▽

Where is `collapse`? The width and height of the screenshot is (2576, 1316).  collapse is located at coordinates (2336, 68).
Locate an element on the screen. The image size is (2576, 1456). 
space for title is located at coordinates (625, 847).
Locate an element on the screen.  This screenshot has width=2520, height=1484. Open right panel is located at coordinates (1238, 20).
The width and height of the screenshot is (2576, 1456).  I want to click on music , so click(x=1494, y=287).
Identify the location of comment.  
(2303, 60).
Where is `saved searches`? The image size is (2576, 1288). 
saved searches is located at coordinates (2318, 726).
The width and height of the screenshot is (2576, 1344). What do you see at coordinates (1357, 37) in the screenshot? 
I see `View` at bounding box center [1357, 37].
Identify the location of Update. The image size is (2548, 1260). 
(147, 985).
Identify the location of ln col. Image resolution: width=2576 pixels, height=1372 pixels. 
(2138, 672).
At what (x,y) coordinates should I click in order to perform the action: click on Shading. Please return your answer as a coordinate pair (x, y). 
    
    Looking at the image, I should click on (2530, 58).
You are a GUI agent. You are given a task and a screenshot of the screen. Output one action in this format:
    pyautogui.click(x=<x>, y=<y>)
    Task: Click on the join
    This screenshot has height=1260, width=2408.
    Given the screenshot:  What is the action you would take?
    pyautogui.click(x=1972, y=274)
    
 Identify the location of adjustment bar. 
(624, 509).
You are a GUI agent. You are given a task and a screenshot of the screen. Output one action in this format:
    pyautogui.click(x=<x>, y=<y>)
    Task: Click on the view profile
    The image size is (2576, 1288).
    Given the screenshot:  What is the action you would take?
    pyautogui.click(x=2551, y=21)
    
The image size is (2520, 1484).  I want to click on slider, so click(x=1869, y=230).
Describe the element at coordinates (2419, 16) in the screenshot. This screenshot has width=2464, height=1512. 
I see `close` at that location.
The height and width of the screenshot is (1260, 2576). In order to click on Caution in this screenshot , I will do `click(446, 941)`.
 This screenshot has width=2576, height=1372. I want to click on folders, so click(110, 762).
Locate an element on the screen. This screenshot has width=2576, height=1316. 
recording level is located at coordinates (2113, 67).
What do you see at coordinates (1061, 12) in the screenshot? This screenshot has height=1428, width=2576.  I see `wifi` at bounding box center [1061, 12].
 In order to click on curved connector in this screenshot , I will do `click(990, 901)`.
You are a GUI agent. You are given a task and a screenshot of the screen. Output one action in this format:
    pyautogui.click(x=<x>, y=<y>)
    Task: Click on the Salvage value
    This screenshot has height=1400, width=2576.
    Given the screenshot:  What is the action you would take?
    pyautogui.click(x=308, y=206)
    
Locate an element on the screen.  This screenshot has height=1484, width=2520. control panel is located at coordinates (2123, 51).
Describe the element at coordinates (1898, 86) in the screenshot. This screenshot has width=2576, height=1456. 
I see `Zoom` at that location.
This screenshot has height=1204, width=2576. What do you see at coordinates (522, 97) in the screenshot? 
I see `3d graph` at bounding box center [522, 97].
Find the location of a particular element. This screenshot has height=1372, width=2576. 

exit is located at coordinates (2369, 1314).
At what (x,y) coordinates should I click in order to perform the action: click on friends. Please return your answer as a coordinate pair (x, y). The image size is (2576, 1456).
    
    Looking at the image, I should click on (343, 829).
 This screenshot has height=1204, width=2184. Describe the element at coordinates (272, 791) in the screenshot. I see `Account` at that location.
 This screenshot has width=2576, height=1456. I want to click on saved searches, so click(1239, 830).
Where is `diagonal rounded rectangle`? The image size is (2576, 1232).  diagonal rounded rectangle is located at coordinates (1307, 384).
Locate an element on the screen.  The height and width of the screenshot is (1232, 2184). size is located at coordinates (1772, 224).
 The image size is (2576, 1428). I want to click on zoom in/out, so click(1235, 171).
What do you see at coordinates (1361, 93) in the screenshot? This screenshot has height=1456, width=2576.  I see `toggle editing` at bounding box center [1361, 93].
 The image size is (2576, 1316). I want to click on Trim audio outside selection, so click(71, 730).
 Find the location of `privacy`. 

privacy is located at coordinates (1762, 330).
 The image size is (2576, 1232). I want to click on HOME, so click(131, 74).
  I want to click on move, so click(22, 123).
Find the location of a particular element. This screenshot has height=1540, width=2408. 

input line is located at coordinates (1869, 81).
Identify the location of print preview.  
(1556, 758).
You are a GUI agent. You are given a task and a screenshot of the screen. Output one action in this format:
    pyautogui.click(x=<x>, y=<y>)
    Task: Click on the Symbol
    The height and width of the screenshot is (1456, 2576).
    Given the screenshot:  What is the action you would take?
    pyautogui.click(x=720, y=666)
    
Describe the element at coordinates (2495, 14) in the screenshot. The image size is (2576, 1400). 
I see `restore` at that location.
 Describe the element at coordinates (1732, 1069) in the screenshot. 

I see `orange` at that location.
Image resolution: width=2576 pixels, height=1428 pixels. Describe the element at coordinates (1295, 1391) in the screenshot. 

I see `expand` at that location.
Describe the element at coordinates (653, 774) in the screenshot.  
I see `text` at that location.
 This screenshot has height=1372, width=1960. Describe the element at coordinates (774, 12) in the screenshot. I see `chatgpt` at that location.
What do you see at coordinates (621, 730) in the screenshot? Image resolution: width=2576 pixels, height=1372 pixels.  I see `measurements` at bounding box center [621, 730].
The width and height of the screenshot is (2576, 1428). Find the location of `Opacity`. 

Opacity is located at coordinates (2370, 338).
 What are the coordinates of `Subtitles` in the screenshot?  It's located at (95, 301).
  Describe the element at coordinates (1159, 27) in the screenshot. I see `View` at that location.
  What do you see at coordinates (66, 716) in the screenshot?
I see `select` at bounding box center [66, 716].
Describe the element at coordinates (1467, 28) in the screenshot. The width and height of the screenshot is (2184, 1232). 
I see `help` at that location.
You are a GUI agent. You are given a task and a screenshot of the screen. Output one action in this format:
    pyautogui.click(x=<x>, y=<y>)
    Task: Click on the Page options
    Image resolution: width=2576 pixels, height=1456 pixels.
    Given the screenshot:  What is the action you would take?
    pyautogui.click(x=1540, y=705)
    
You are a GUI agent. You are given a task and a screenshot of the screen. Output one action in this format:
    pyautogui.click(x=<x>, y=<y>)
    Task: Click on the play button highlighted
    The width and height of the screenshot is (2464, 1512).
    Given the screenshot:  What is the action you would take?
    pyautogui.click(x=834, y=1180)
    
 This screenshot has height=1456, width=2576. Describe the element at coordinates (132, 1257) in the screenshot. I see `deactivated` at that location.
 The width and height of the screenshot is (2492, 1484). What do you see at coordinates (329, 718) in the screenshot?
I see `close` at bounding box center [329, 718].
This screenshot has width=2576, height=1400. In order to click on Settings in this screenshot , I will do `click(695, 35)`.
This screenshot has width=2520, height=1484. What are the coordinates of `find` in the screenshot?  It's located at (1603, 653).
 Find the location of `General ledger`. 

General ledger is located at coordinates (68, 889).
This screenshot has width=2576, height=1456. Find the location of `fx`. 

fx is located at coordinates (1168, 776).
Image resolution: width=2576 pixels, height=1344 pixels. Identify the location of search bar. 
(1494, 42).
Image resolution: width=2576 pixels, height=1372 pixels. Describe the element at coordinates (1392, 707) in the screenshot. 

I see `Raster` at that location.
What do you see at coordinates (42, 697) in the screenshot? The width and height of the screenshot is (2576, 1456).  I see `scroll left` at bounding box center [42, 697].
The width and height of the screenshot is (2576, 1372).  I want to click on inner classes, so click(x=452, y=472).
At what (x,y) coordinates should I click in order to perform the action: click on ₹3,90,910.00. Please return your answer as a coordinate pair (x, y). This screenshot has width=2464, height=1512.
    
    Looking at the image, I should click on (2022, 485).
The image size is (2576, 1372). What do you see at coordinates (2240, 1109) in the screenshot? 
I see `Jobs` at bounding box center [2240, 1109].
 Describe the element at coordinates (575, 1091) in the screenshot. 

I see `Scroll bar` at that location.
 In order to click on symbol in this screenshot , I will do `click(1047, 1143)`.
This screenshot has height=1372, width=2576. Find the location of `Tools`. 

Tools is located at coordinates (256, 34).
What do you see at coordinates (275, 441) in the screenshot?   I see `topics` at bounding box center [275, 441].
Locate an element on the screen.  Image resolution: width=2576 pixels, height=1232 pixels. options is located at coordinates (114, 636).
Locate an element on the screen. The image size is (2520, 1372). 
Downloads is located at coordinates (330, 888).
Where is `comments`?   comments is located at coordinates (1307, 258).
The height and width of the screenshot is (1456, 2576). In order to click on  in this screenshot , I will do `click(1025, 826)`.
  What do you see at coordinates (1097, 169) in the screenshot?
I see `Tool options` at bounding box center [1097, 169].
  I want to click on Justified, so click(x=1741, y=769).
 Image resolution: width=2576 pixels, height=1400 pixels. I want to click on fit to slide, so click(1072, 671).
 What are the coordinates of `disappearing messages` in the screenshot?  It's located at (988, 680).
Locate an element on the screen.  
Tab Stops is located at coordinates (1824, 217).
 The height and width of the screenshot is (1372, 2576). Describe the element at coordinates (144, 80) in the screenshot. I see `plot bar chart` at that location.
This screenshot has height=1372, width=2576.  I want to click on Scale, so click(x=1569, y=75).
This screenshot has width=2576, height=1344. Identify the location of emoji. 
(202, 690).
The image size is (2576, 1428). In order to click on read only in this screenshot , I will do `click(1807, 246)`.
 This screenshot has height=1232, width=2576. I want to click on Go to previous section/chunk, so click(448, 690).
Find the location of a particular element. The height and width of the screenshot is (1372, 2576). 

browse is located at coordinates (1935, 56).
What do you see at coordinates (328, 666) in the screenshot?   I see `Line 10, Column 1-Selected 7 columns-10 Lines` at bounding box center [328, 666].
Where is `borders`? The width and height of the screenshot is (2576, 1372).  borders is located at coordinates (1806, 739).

△

• **WRITTEN INSTRUCTION**
Write out the lines of the material from the line with "screen. The image size is (2576, 1456)." to the line with "coordinates (1238, 20).", both included.

• **ANSWER FOR THIS EXERCISE**
Locate an element on the screen. The image size is (2576, 1456). 
space for title is located at coordinates (625, 847).
Locate an element on the screen.  This screenshot has width=2520, height=1484. Open right panel is located at coordinates (1238, 20).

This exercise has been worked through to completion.